Editorial Board 1999-2000
The truth is out there
The truth is out there
Mudslinging in a political campaign is nothing new. Canadians have grown accustomed to seeing political counterparts question each others dignity in a tactless manner. We've seen it in past provincial elections and will doubtlessly encounter it again in the future.
However, the current round of childish sparring between the Progressive Conservative Party's Mike Harris and Dalton McGuinty, leader for the Liberal Party, somehow seems more vindictive and sordid than anything in recent memory. It has been hard to avoid the negative television commercials or turn a blind eye to the verbal bruising Harris and McGuinty are laying on each other. Complaints can be heard everywhere from grocery store lineups to Party headquarters about the immature strategies of this election. Yet only a comparatively small percentage of voters can boast a working knowledge of each politician's platform.

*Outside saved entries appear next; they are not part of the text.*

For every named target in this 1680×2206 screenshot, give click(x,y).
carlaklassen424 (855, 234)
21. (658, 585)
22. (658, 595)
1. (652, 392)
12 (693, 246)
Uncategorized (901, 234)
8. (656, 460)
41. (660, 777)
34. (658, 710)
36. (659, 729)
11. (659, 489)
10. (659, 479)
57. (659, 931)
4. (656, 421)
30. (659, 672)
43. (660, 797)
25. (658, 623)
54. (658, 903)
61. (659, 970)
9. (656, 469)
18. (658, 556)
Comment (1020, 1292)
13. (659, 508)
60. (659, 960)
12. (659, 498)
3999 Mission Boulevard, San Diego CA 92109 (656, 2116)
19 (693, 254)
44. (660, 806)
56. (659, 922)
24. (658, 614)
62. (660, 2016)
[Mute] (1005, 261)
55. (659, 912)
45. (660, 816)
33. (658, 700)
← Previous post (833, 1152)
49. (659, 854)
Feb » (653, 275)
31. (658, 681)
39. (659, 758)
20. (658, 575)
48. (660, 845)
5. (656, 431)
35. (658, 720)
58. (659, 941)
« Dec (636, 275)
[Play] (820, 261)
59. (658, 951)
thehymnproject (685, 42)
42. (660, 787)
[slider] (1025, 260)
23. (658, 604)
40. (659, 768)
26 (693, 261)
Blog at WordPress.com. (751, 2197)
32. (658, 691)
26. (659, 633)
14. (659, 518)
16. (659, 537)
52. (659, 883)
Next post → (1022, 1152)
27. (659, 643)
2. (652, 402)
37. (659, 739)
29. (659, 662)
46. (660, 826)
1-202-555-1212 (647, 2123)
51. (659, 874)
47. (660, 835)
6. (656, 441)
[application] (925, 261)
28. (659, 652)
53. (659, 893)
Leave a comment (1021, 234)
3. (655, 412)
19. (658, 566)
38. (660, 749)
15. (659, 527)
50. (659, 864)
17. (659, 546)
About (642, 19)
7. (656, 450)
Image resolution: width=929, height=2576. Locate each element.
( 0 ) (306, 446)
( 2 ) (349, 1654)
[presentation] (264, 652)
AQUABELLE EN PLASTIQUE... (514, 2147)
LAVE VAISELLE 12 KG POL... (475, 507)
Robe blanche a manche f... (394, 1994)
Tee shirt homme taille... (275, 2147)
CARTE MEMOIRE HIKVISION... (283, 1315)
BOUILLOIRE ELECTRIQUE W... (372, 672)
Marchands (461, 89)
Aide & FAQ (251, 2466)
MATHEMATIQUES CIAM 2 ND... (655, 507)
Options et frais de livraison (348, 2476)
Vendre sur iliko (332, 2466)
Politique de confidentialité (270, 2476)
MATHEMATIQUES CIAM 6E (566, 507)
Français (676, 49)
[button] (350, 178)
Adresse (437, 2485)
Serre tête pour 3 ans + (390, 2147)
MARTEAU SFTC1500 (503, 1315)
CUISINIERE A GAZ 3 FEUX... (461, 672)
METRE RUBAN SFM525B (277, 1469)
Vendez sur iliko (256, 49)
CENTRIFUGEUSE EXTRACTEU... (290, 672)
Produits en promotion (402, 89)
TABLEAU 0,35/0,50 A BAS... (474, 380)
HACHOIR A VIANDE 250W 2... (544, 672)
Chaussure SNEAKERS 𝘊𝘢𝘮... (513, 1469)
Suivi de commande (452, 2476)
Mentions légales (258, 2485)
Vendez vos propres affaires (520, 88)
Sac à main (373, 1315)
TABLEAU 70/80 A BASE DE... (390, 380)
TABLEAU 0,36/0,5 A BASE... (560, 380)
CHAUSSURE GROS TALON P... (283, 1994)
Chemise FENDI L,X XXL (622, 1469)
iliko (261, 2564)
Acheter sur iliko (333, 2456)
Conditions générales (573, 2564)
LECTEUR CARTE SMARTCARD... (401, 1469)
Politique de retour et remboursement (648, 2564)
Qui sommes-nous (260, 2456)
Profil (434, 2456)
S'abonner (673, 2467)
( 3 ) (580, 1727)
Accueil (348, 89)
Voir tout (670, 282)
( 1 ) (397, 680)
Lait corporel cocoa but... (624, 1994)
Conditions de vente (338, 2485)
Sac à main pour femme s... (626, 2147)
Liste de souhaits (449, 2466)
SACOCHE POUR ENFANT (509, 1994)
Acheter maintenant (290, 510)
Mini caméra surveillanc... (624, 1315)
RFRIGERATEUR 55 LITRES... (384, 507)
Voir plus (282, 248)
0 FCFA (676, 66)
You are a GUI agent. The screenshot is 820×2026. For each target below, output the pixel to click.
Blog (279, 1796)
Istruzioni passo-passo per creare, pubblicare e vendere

There is no denying a portion of the blame, for this public ignorance should be placed upon the shoulders of those who are running the campaigns. But at what point must we address our own apathy as voters and make a concerted effort to become more informed by our own volition?
Let's face it. We live in a culture that is consumed by celebrity and moderated by the 30-second sound byte. We display a general tendency to veer towards laziness and passive consumption. We attach great levels of importance to inconsequential things. We love gossip. We love scandal. And maybe most of all, we love a good fight. So should we really be surprised when Harris and McGuinty unleash campaign strategies specifically designed to appeal to that side of us?
Let's not forget these ad campaigns are designed to target the widest possible demographic the fact this political race has been dumbed down to such an extent only speaks volumes about how poorly informed we are as voters. If the public doesn't make a conscious effort to fix this vicious cycle it will continue until we're eventually left voting solely on the basis of which candidate has the most malicious think tank behind him.
Perhaps a change in political campaigning will come when the voting public stops passively watching the Harris/McGuinty catfight and instead makes a deliberate effort to become more informed. Until that happens, you can count on many more baseless, irrelevant campaigns filled with kissing babies and shameless propaganda. After all, what's the point of a platform if the public doesn't care to hear it?